Настал день, которого давно ждал Габрелюс Йотаута. Всю свою долгую жизнь, можно сказать. Все некогда было решиться на этот шаг. А сейчас настало время. Но так Габрелюс может рассуждать только сегодня, когда все уже решено. А ведь не сразу он до этого дошел. Тайное чувство застряло в душе вроде мелкой занозы, которая все ноет и ноет, потом вдруг вздуется нарывом…
Жизнь вроде бы повернулась к лучшему. Сын Казимерас с годами ожил, пришел в себя. Матильда его приободрила, своими бабьими чарами к жизни вернула. Ах эта сила бабья, перед которой мужики вроде малого дитяти! Казимерас не только хлопотал, как раньше, по хозяйству, но все чаще радостно хохотал, насвистывал, пел, даже деревянная нога перестала ему мешать. Он так привык к своей деревяшке, что однажды даже вытащил Матильду танцевать польку. И плясал, подскакивал, откинув голову, хохотал, не стесняясь детей. Все это буйство не прошло даром. Два года спустя Матильда родила сына. Но после крестин через месяц были похороны. А на другой год опять округлилась.
— Рожай сыновей, мать, — счастливо говорил Казимерас. — Литве мужчины нужны. Вильнюс надо от поляков освободить…
Он читал газету, его заботило все, что творится в мире; теперь он уже мог иным голосом, спокойнее, рассказывать о военных дорогах, о сражениях с австрияками и морозном Петрограде, восставшем против царя и требующем хлеба и мира. По речам Казимераса можно было понять, как для него все удалилось, ушло в прошлое, и он сам уже говорит: «Вот я когда-то…» Важнее стали другие заботы — надо было перестроить избу, нужен был новый плуг, железо, чтоб оковать колеса телеги. Нужно, нужно, нужно… Вокруг этого в основном и вертелся разговор. И кружка молока редко бывала полной, и похлебка не забелена, и ломоть хлеба взвешен и разделен на глазок. На базар везли все, что только можно было, ломаного цента не тратили даже на конфету для детей. А ведь сына будут отправлять учиться, Людвикаса. Гимназию построил пренайский настоятель, не раз собирал для этого пожертвования и говорил на проповеди: «Для ваших детей строю светлый дворец, не для себя…» Сколько денег понадобится, пока Людвикас станет на ноги.
Еще перед сенокосом Матильда слегла.
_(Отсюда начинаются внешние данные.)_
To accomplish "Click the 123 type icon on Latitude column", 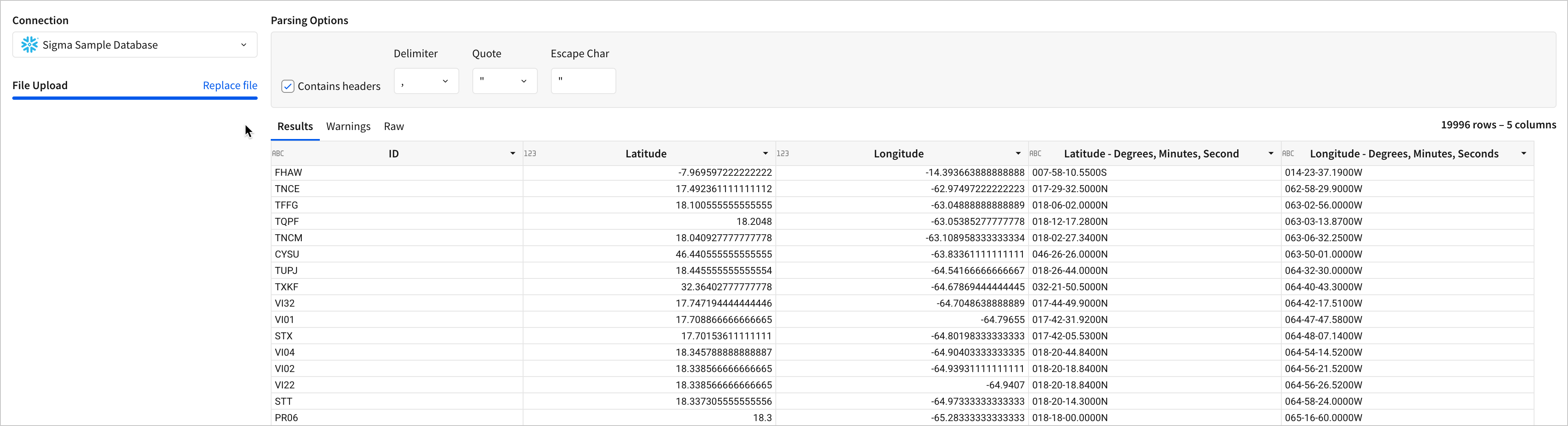I will 530,154.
Родила мертвого. Затих смех Казимераса, шаг стал тяжелее, взмах руки медленнее. Его молчание растравляло душу папаши Габрелюса почище злых слов.
Уже раньше папаша Габрелюс спохватывался, что частенько глядит куда-то на запад. Особенно когда солнце застревало в верхушках деревьев, когда небо окрашивалось в радужные цвета, он не спускал глаз с той стороны, которая была отгорожена стеной толщиной в шесть десятков лет.
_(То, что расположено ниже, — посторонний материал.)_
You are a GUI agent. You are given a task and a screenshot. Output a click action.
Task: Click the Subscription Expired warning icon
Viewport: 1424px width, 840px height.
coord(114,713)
— Что ты там видишь, дед? — спросит, бывало, Людвикас, только его это почему-то занимало. Может, потому, что самый маленький, не так занят работой. Ведь некогда замечать это ни Казимерасу, ни Каролису, что косит луг на пойме, ни Матильде, которая сбилась с ног: на ней и скотина и огороды.
— А я там ничего не вижу, — жалуется Людвикас.
— Ты и не можешь видеть, мал еще.
— Я хорошо вижу до леса.
— До леса каждый видит. А дальше…
— Ты видишь и что там, дальше?
— Как тебя.
— Почему же я не вижу?
— Я не только глазами смотрю.
Чудно говорит дед. Наморщив лобик, Людвикас зажмуривается и снова смотрит на лес. Задубелые пальцы трогают голову ребенка, ерошат волосы, гладят костлявые плечи. Мальчика охватывает оторопь — так страшно и хорошо чувствовать тяжелую, надежную руку.